Hace dos semanas un jurado declaró culpables de asesinato a una madre y a un padre por la muerte -de frío y hambre, después de haber sido sometida a un horripilante maltrato continuado- de su hija de trece años. Sucedió en Olympia, en el estado norteamericano de Washington; la niña había sido adoptada por la pareja cinco años antes en Etiopía. No es el primer caso de muerte de un menor provocada por sus padres. Pero la condición de adoptada de la cría añadía un punto de atrocidad a un suceso que conmovió a la comunidad en la que se produjo y que fue utilizado como combustible altamente inflamable por quienes, en el país de origen de la niña y fuera de él, no aceptan más vías de maternidad y paternidad que la biológica.
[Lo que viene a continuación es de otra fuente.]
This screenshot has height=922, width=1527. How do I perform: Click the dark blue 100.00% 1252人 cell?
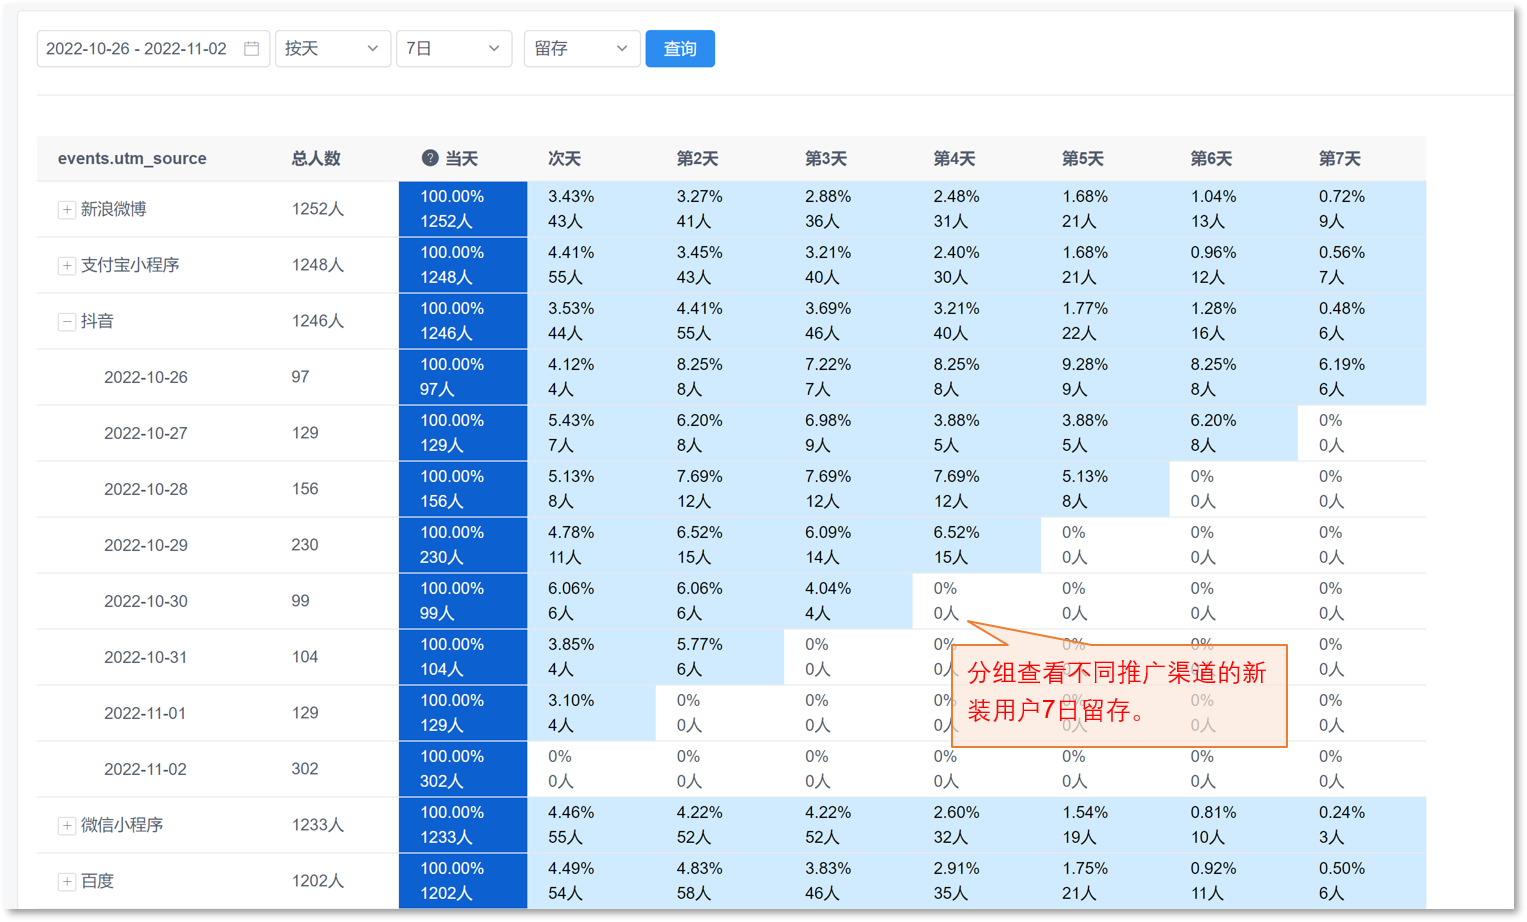pos(462,209)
La muerte de Asunta inquieta al Gobierno de China, que a través de su embajada pide celeridad para esclarecer el asesinato de la chica, adoptada en aquel país cuando aún no había cumplido un año. Es de agradecer el interés mostrado por Pekín y comprensible el dolor de un pueblo chino muy sensibilizado con el fenómeno de las adopciones. Lo extraño es el argumento esgrimido: garantizar la seguridad y el derecho legal de los niños adoptados.
Son varios miles los niños gallegos que han nacido en China, en Etiopía o en Rusia. Son críos que han llenado de alegría muchos hogares de Galicia y a los que la vida les ha dado una segunda oportunidad para crecer en unas circunstancias que es inmoral negarle a cualquiera. Asunta, como Ruth y José Bretón, están muertos porque la maldad anida en rincones insospechados. Asunta no fue asesinada por haber nacido en China. Ni por ser adoptada.